## WHAT IS REQUIRED:
Update the data from the line with "Given: Switch to the Orders menu tab" to the line with "Viewport: 698px width, 477px" by replacing "status label" with "status badge", leaving everything else unchanged, and give back only those lines. Omit the pictures from your answer.

━━━ PROVIDED DATA

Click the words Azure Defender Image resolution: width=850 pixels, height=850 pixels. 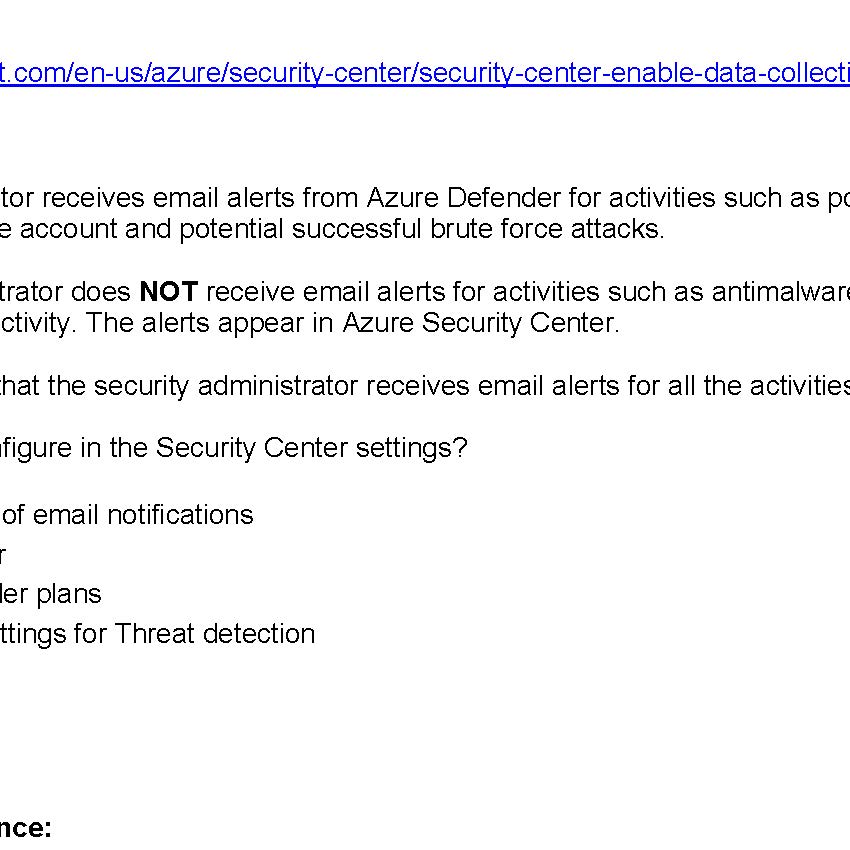(x=434, y=198)
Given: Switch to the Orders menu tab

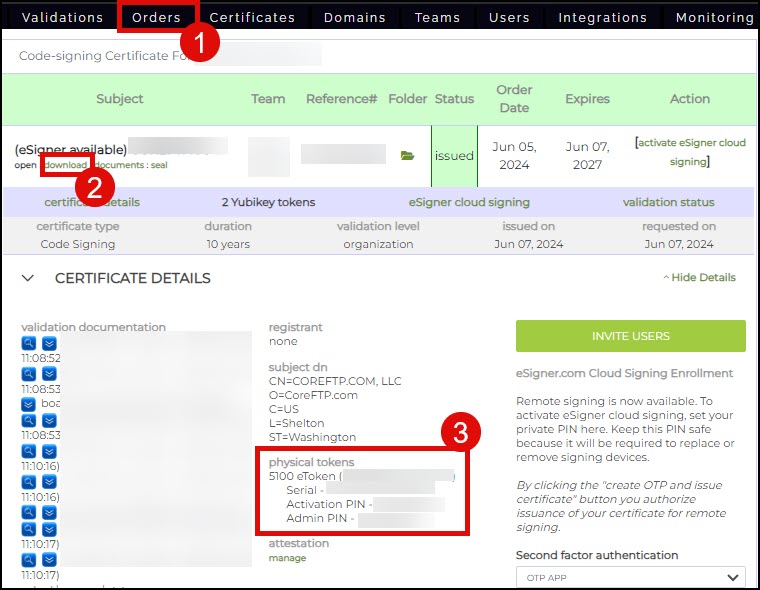Looking at the screenshot, I should coord(157,17).
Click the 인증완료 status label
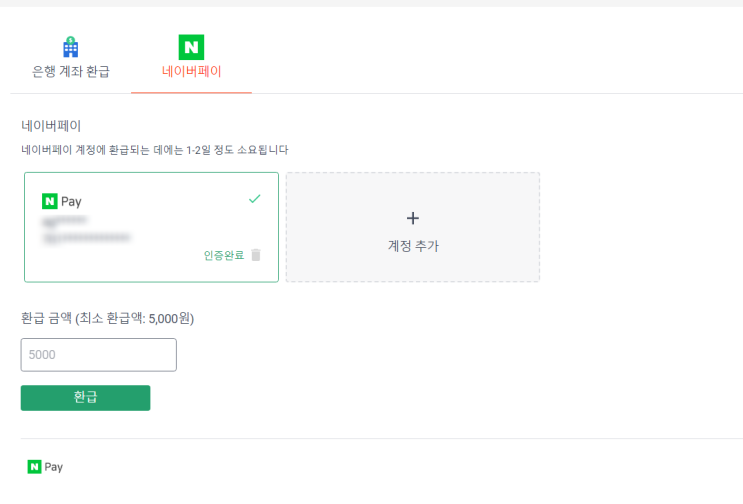 [223, 255]
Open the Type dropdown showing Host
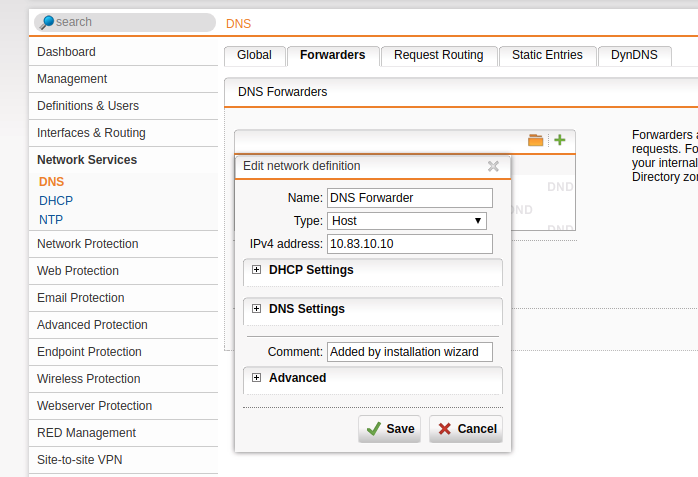Viewport: 698px width, 477px height. pyautogui.click(x=407, y=221)
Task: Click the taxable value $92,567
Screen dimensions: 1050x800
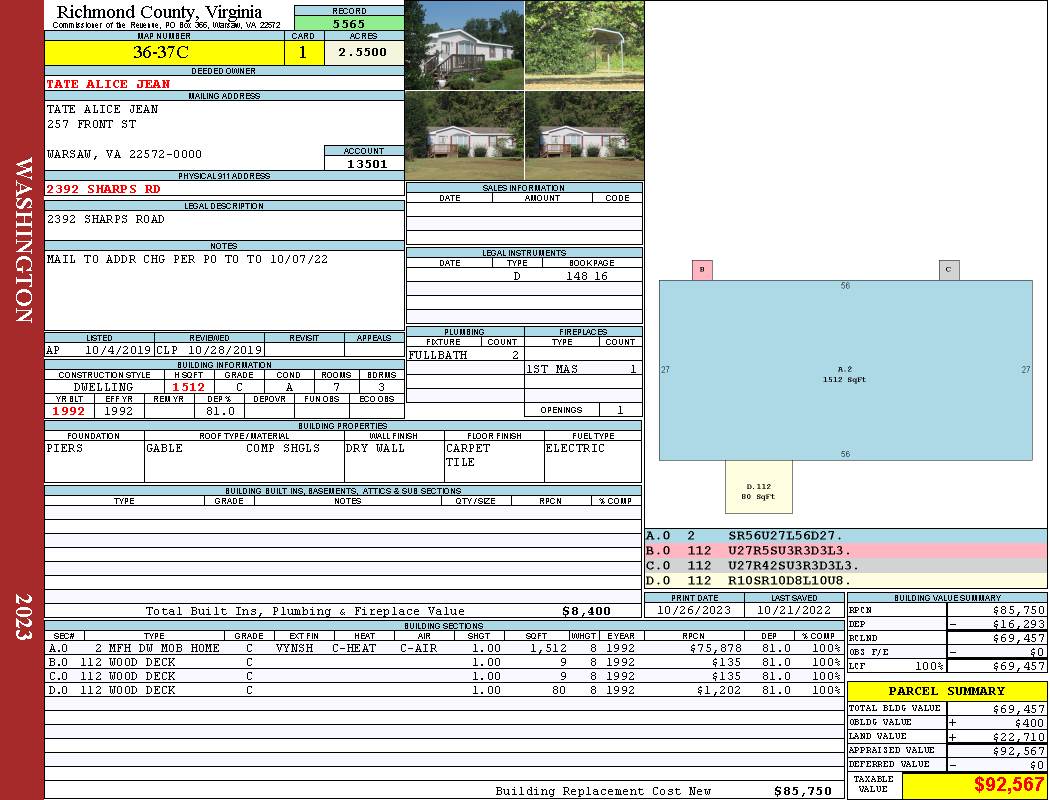Action: point(1009,786)
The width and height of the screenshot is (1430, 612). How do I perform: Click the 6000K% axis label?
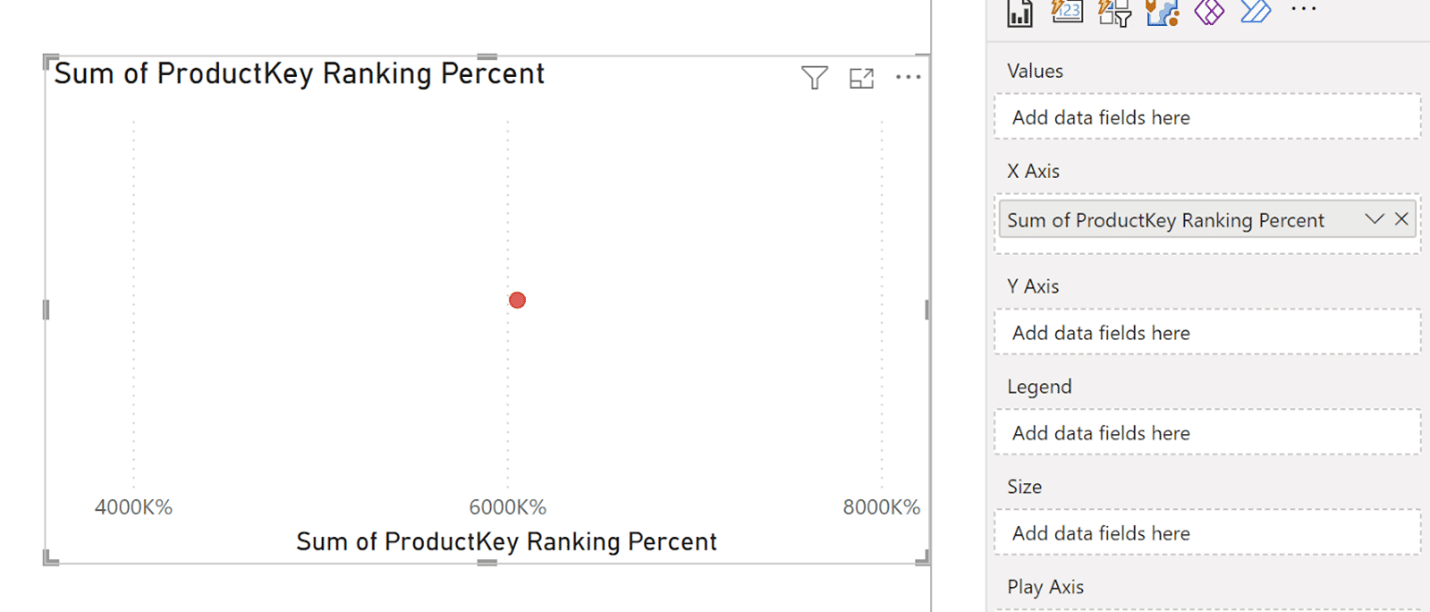509,507
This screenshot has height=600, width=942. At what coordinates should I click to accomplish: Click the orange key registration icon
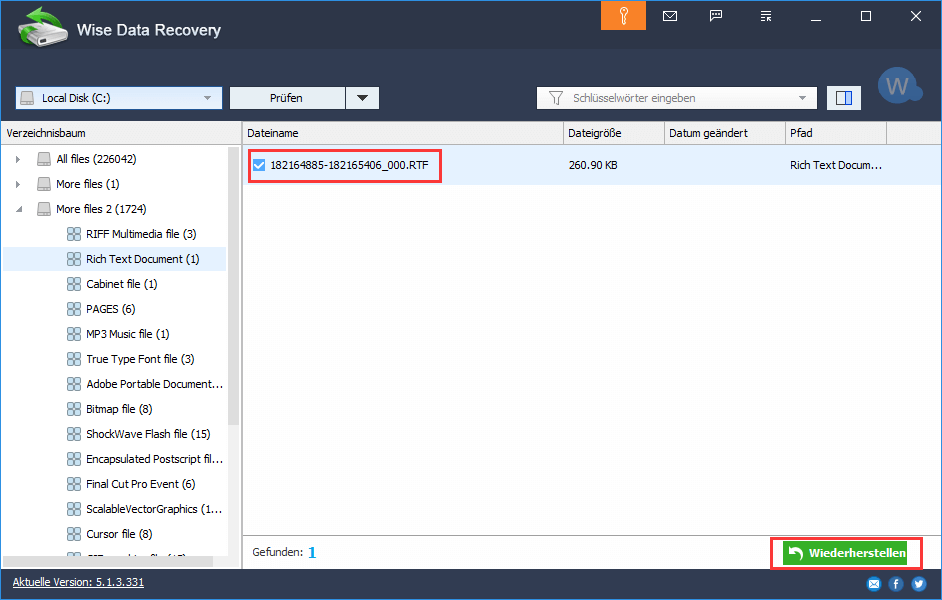pyautogui.click(x=623, y=16)
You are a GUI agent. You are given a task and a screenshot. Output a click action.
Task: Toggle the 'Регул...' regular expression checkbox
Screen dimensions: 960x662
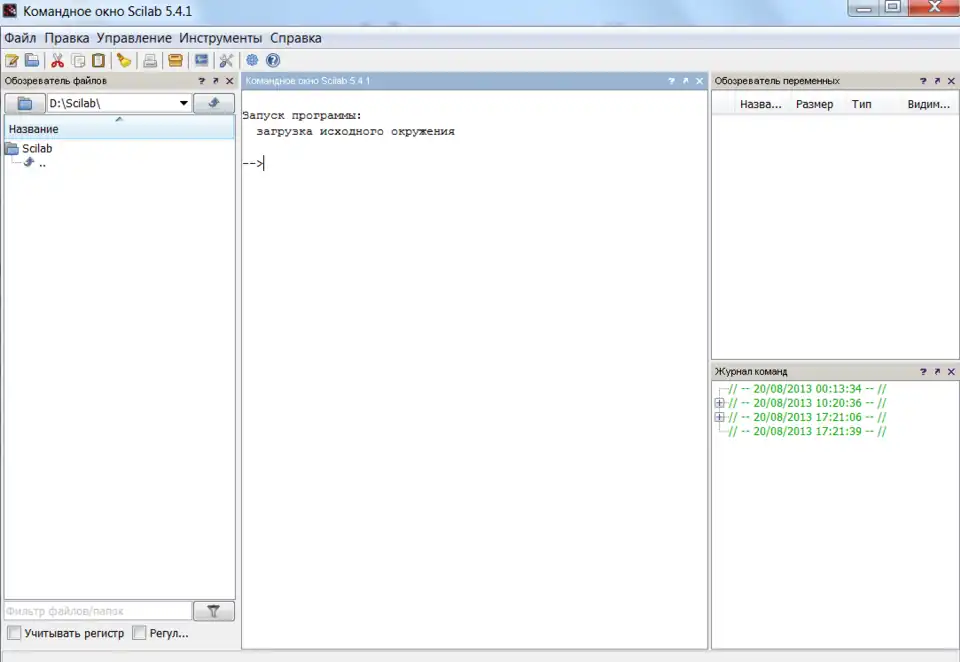(139, 633)
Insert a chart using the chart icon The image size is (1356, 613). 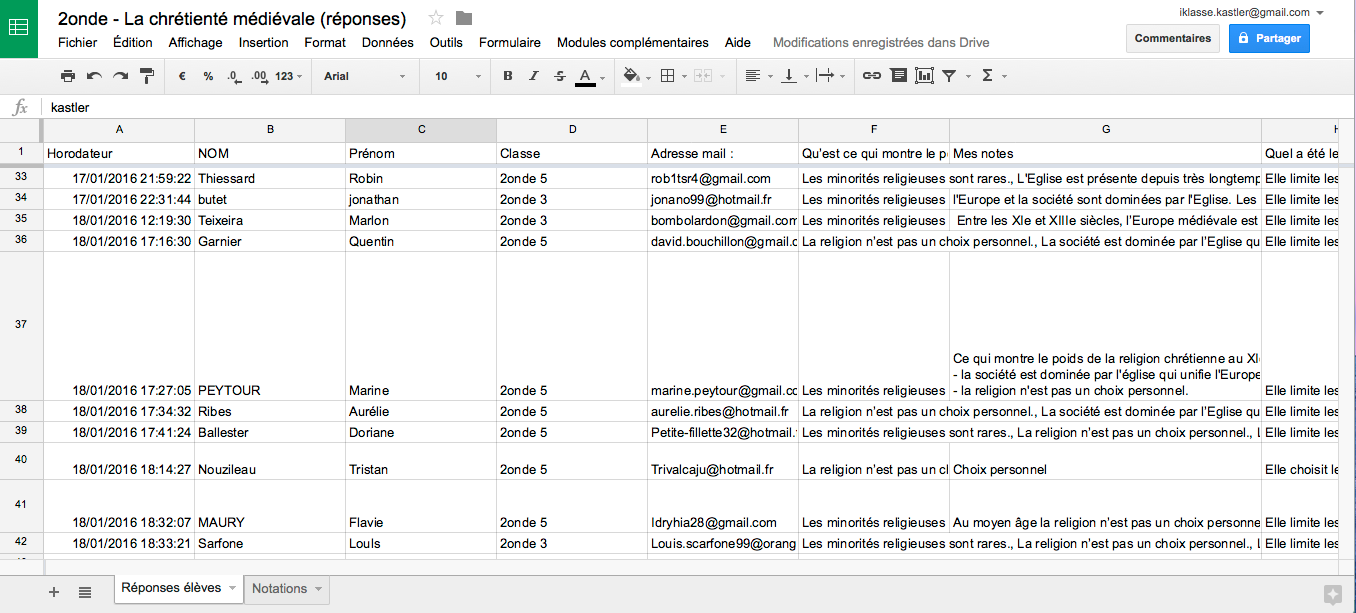coord(924,76)
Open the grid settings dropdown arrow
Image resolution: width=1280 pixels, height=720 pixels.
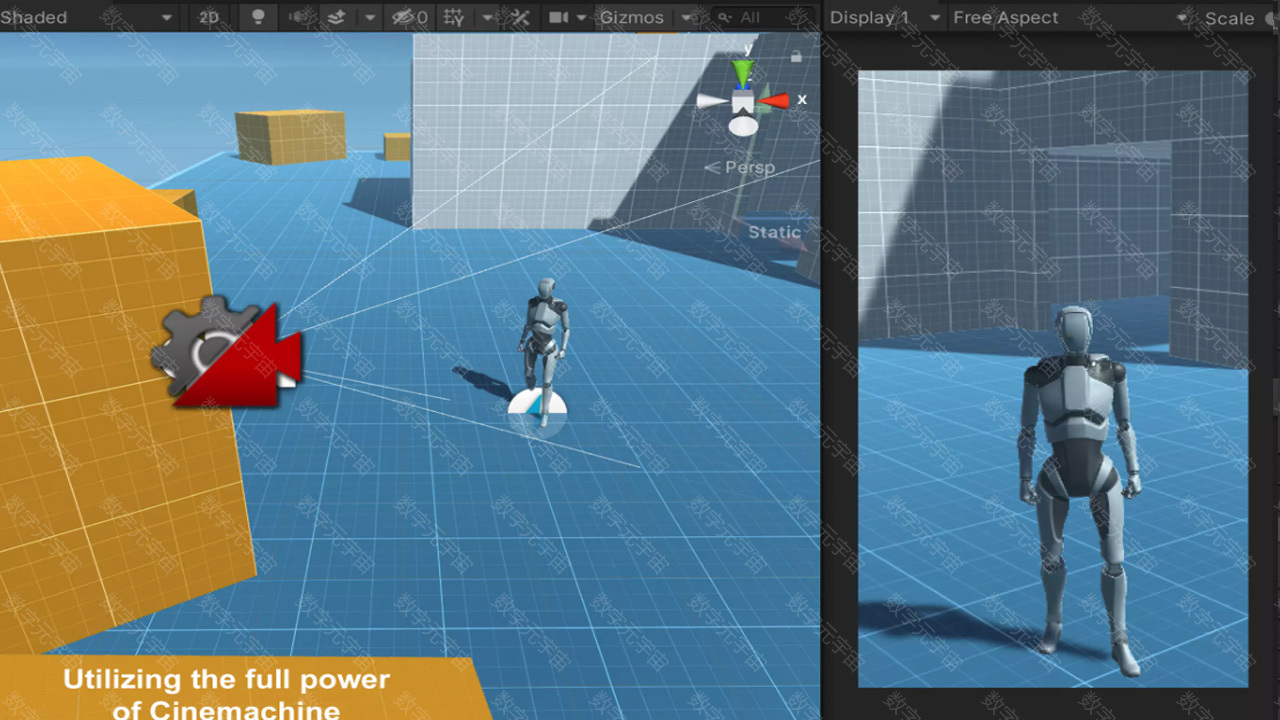pyautogui.click(x=488, y=17)
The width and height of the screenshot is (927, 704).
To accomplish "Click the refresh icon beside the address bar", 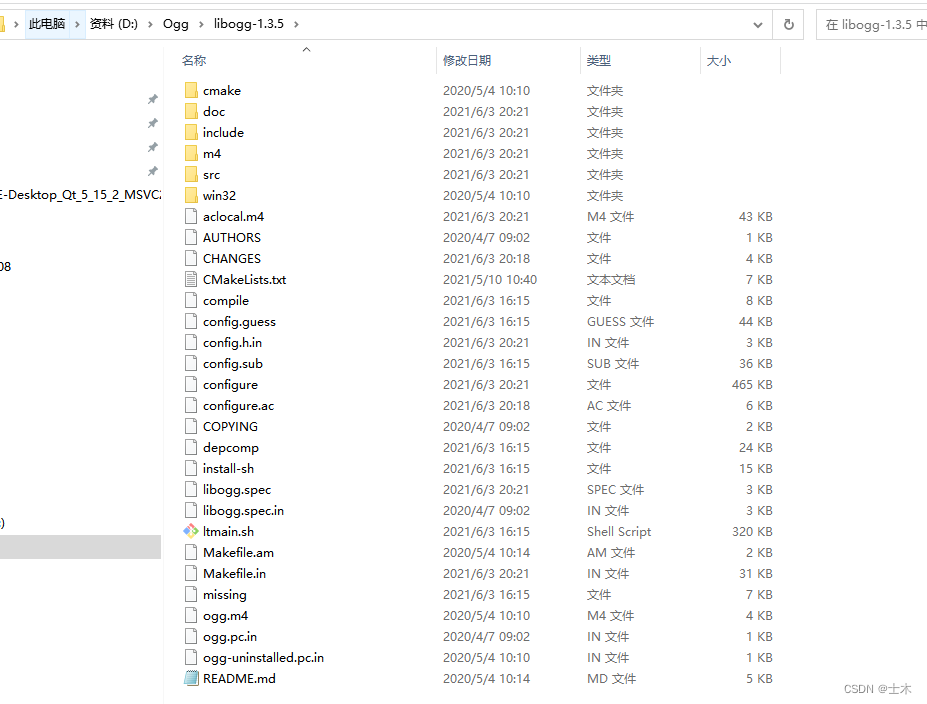I will click(789, 23).
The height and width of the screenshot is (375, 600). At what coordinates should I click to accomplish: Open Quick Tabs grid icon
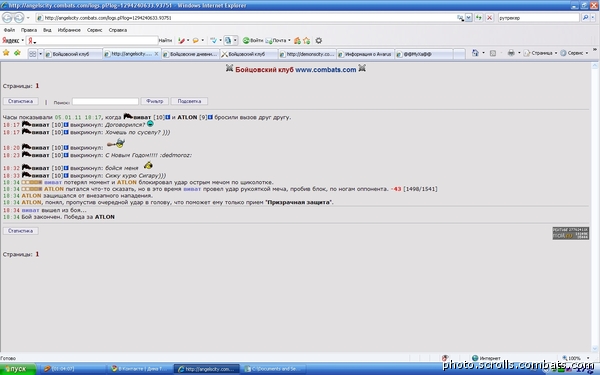tap(33, 54)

━━━━━━

## SOLUTION BELOW:
Given: Switch to the Orders menu tab

Looking at the screenshot, I should coord(157,17).
Click the 인증완료 status badge
 [223, 255]
Open the Type dropdown showing Host
Viewport: 698px width, 477px height. pyautogui.click(x=407, y=221)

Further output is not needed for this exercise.